Günlerce gidip gelip şövalesini kurarak resmimi çizen Belçikalı ressamla sohbetimiz de çok keyifliydi. Bir iki kelime Fransızca bile öğrenmiştim ondan. Bir keresinde de ünlü olmuştum. Bölgeyi tanıtan bir seyahat dergisi gelip boy boy resimlerimi çekmiş ve sonra da bu resimler dergide basılmıştı.

Martılar, “Bir imza ver Fener abi, artık ünlü sayılırsın.” diye tepemde uçuşup dalga geçmişlerdi bir süre.

Keyifli ve gülümseten hikayelerin yanında hüzünlü olanlar da yok değildi.

Hemen hemen her sabah gelip denize gül atan Ersoy Bey vardı mesela. Çok sevdiği eşini genç yaşta, vakitsiz kaybedince bir daha yüzü gülmemiş, böyle her sabah denize gül atarak avutur olmuş kendini. Bazen bazı yaralar dıştan iyileşir gibi görünse de içten geçmiyor işte derdi. Kendi kendine merhemler icat ediyor insan. Bu da benim merhemim, gülü çok seven Deniz’ime -merhum eşinin adı Deniz’di- gül hediye etmek, diye açıklamıştı durumu bana. 

Bir de askerlik görevini yapmak için kasabaya gelen er Mehmet’in hikayesi vardı. Karadeniz’i memleketindeki Van Göl’ü gibi dingin sanıp, dalganın ve akıntının en coşkun olduğu burun kısmımdaki kayalıklardan sulara atlayıp, arkadaşlarının haykırışları esnasında hırçın dalgaların arasında gözden kaybolmuştu. Bu vesileyle denizi ilk kez gören akrabalarının dalgıçlar onu çıkarırkenki ağıtları hala kulaklarımdadır.

Bu olaydan sonra denize bir süre küsmüş surat etmiştim. Ama sonra anladım ki doğadaki her şey kendi tabiatında hareket ediyordu. Aksini beklemek onu değiştirmeye ve beklentimize uygun hale getirmek yanlıştı. O zaman doğallığından ve onu sevdiğimiz ilk halinden uzaklaşmış olacaktı.
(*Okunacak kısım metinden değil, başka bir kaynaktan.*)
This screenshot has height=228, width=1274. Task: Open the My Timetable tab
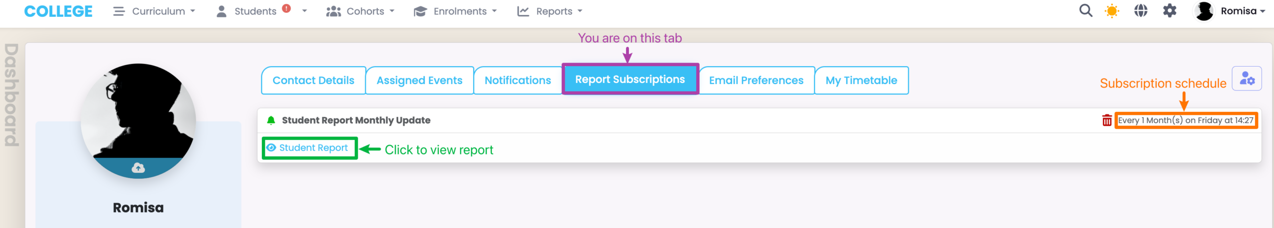pyautogui.click(x=861, y=80)
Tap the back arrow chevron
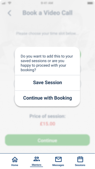 pos(9,13)
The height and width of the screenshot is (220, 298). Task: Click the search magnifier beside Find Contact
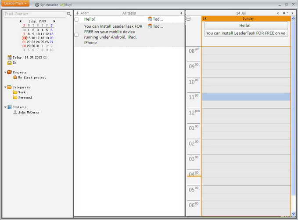coord(69,14)
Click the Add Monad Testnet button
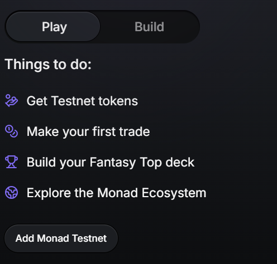 click(x=61, y=238)
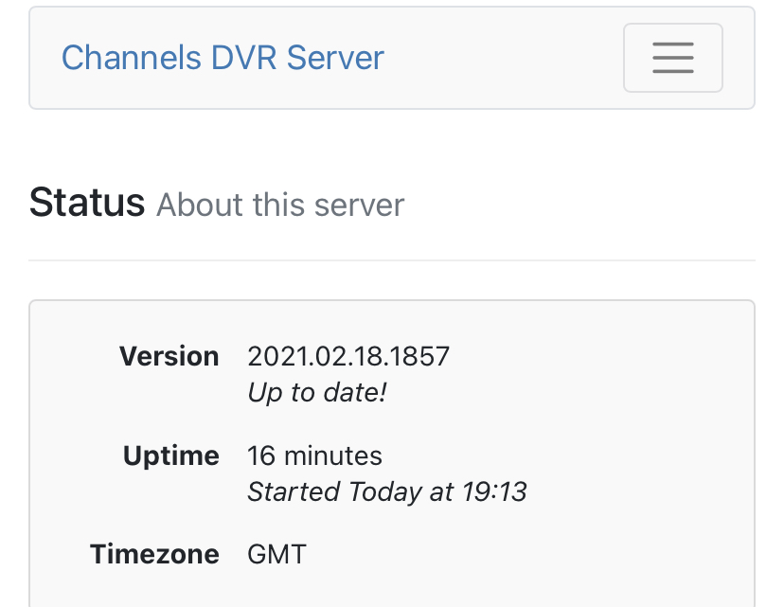This screenshot has height=607, width=784.
Task: Click the Channels DVR Server brand link
Action: (x=223, y=58)
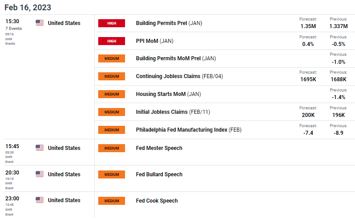Screen dimensions: 355x220
Task: Open Fed Mester Speech event
Action: (159, 148)
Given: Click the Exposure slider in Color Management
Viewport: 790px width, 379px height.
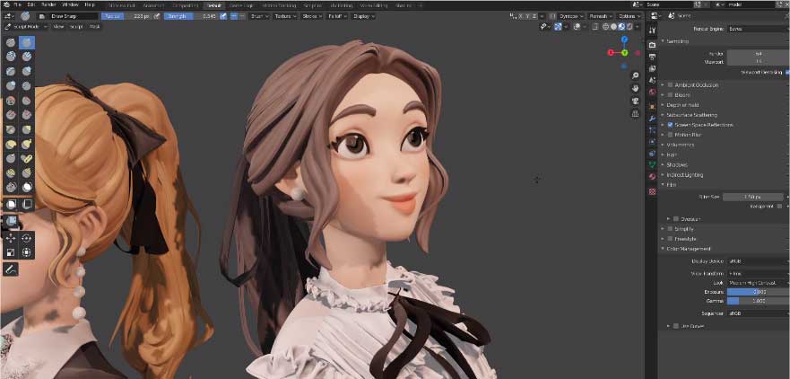Looking at the screenshot, I should (757, 292).

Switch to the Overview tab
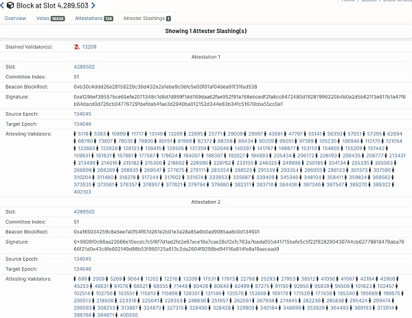tap(15, 18)
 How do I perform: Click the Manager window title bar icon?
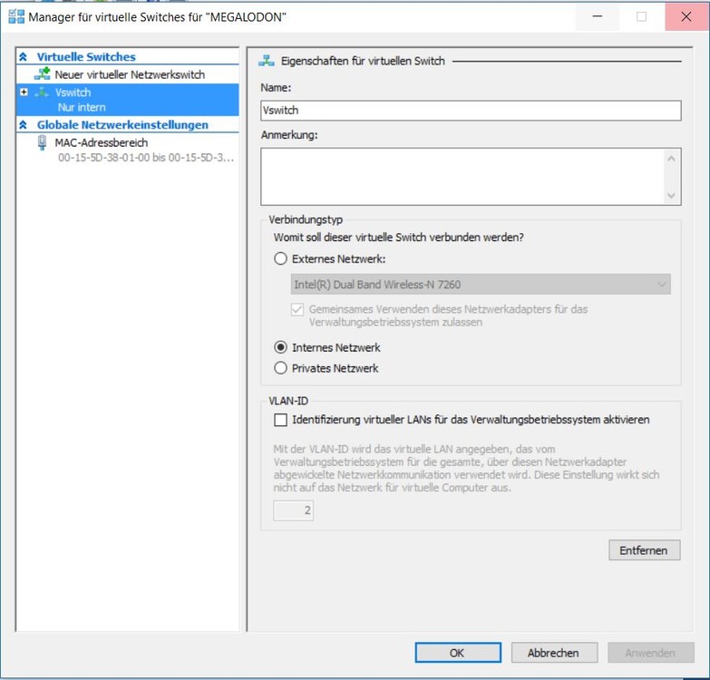pos(15,16)
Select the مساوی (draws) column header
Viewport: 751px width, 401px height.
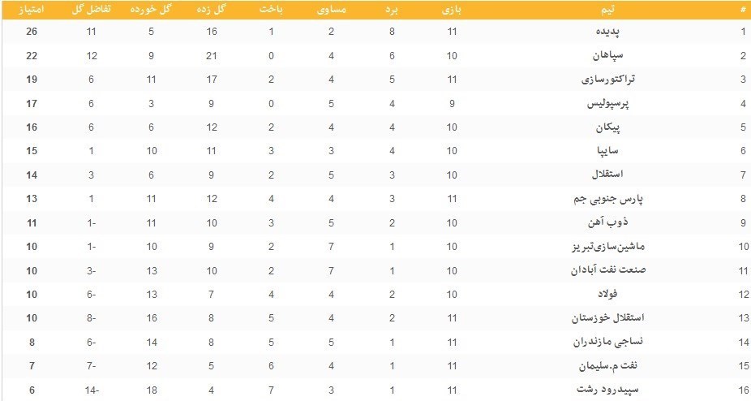pos(332,9)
Burada çok güzel arkadaşlıklar dostluklar edinmiş ruhuma ne çok şey katmıştım. Esas zenginlik buydu işte. Burada doğmuş, yetişmiş olan arada bir ziyaretime gelen yazar arkadaşım Selim, okumayı, kitapları çok seven Narin ve diğerleri. Narin yanıma gelip heyecanla okuduğu kitaplardan bahseder bana onlardan bölümler okurdu. Sayesinde Sait Faik’ten, Ernest Hemingway’e kadar bir sürü yazar hakkında bilgi sahibi olmuştum. Üniversiteyi kazanamadıkça bunalıma girer içini bana ve denize dökerdi. Annesinin kekli, börekli, dedikodulu günleri ona hiç uygun değildi, bunalıyordu. Onu evlendirmek istediklerini anlattı bir gün üzüntüyle. Anlatırken kocaman gövdeme sarılmıştı. Kollarım yok ki karşılık vereyim. Deniz fenerinin çaresizliği de budur işte. O gün meğerse bana veda etmiş. Sonradan şehre kaçmış ama filmlerdeki gibi kötü yola düşmek yerine bir doktorun muayenehanesinde işe girmiş ve açıktan üniversiteyi bitirmiş diye duydum sonra.Bu olaylardan sonra bri gün, ailesi ona hala kızgın olduğu için gizlice yanıma geldi. Eski günlerdeki gibi sohbet ettik. Onu böyle mutlu, şehirli bir genç kadın olarak görmek beni çok sevindirdi.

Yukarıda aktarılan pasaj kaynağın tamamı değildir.